Intrauterine exposure to HBsAg attenuates the immune response to hepatitis B vaccine via the miR-155-5p/MyD88 axis of DCs in mouse pups
摘要
The mechanism of non-/hypo-response to hepatitis B vaccine among infants born to Hepatitis B surface Antigen (HBsAg) positive mothers has not been fully clarified. Intrauterine exposure to HBsAg may alter the innate and adaptive immunity of the offspring, further complicating vaccine response. One potential factor is myeloid differentiation factor 88 (MyD88), which is a key adaptor protein linking innate and adaptive immunity and may be regulated by microRNAs (miRNAs). The study aimed to determine the impacts of intrauterine exposure to HBsAg on the immune response to hepatitis B vaccine in the offspring and the potential mechanisms. In the cohort of infants born to HBsAg positive mothers, three pairs of hepatitis B vaccine non-responsive/responsive infants were matched. And miRNA sequencing and bioinformatics were performed to identify miRNAs that are involved in regulating MyD88. Moreover, to mimic human intrauterine exposure to HBsAg, female Hepatitis B Virus-Transgenic (HBV-Tg) mice were mated with male C57BL/6J mice. After birth, pups including HBV-Tg+ and HBV-Tg− pups were administered 1 µg hepatitis B vaccine according to the 0-2-4week vaccination schedule. Among infants born to HBsAg positive mothers, microRNA-155-5p (miR-155-5p) expression was higher in non-responders than responders. miRNA sequencing and bioinformatics suggested miR-155-5p may regulate MyD88 expression in these neonates.

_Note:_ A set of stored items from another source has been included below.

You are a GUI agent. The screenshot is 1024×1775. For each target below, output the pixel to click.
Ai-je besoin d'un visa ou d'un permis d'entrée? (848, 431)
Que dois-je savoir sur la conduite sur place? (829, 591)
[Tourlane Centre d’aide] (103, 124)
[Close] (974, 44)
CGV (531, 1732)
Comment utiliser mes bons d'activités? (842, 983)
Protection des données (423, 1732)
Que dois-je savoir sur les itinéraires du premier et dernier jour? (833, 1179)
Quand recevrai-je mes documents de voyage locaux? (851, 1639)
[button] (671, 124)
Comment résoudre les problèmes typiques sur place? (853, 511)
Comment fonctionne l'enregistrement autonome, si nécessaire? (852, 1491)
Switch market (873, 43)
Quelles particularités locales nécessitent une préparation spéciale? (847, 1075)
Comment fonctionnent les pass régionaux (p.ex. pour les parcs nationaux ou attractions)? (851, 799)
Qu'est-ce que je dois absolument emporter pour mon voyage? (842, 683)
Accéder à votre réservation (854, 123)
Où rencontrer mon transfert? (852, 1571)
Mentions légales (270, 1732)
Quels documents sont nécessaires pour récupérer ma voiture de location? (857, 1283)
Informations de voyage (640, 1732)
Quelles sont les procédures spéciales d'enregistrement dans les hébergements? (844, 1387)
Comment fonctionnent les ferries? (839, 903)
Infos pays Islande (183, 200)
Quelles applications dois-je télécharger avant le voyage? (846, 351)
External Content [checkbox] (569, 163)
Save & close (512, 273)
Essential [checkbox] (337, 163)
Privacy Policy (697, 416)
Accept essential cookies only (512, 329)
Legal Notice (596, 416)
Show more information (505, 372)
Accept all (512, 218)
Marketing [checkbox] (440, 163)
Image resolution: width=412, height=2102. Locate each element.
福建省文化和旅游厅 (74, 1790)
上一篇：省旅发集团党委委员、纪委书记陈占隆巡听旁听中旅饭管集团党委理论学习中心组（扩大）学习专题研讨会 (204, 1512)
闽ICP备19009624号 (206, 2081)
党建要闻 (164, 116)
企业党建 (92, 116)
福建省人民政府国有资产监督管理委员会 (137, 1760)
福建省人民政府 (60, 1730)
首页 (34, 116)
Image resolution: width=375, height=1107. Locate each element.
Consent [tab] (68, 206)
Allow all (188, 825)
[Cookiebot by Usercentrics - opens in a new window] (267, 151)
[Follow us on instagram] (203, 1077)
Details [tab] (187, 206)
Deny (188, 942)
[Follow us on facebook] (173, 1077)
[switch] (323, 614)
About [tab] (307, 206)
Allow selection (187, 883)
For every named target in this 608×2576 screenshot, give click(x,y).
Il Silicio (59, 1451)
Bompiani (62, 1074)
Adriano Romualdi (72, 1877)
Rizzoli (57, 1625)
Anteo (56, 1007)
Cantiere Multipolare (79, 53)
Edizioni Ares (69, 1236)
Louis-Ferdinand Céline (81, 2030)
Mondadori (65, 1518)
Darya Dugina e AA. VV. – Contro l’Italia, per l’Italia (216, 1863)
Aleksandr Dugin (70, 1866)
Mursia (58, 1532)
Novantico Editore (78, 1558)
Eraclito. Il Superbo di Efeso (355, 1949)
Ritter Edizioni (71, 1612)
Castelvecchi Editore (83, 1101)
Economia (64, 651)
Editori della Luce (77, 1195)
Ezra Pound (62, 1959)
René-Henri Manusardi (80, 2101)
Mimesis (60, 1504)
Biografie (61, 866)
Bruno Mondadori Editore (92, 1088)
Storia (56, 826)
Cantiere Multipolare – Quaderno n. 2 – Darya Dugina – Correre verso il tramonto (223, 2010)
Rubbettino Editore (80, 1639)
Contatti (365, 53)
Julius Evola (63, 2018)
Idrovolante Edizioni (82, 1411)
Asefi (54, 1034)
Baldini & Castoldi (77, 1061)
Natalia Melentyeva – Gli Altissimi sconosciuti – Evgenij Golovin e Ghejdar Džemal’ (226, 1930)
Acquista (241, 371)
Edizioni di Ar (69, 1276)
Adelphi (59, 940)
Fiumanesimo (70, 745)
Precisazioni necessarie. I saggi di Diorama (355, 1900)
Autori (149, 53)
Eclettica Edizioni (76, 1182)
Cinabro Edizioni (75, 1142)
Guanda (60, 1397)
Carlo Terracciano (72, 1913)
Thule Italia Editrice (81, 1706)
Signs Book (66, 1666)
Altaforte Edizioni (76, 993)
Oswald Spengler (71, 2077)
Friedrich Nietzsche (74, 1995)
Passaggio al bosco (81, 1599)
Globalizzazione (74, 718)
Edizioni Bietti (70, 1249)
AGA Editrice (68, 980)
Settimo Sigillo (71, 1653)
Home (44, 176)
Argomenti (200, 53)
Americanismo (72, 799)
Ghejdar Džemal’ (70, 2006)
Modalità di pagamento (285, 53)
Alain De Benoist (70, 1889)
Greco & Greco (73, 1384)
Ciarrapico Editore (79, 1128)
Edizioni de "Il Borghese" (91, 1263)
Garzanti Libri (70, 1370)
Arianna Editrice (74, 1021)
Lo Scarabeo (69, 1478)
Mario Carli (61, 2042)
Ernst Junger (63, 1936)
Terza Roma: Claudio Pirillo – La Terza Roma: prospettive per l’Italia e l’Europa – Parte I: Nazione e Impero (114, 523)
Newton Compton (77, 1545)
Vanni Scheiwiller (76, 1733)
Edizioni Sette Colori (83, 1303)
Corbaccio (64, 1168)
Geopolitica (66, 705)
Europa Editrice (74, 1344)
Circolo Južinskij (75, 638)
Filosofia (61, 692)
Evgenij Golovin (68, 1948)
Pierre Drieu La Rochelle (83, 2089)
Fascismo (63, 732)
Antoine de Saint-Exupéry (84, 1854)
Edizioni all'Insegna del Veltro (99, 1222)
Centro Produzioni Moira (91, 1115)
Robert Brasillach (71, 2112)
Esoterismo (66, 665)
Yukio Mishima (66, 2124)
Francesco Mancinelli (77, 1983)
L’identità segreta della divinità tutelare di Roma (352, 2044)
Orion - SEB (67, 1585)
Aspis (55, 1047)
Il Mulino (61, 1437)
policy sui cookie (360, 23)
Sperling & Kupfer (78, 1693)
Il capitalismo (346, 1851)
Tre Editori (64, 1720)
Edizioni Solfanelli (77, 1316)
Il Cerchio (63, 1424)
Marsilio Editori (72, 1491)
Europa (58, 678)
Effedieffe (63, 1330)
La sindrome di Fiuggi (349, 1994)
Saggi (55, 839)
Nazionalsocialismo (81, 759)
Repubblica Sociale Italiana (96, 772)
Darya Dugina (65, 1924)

In the animal experiment, pups with intrauterine exposure to HBsAg produced less anti-HBs after vaccination. Flow cytometry showed that both HBV-Tg− pups and HBV-Tg+ pups had less generation of CD4+ T cells, B cells, dendritic cells (DCs), and Germinal Center B (GC B) cells in comparison with wild type (WT) mice pups. Cytokine analysis demonstrated that Interleukin-6 (IL-6) and Interleukin-12 (IL-12) were expressed at lower levels in the pups with intrauterine exposure to HBsAg. Further investigation of MyD88 signaling pathway and miR-155-5p pointed that in DCs of pups with intrauterine exposure to HBsAg, there were lower expression of MyD88 and Nuclear Factor-kappa B (NF-κB), while miR-155-5p was elevated. There is a potential link between intrauterine HBsAg exposure, compromised DC generation and activation, and subsequent suboptimal vaccine response. The current data implied that intrauterine HBsAg exposure may have an inhibitory effect on the MyD88 signaling pathway in DCs, with miR-155-5p potentially negatively regulating MyD88.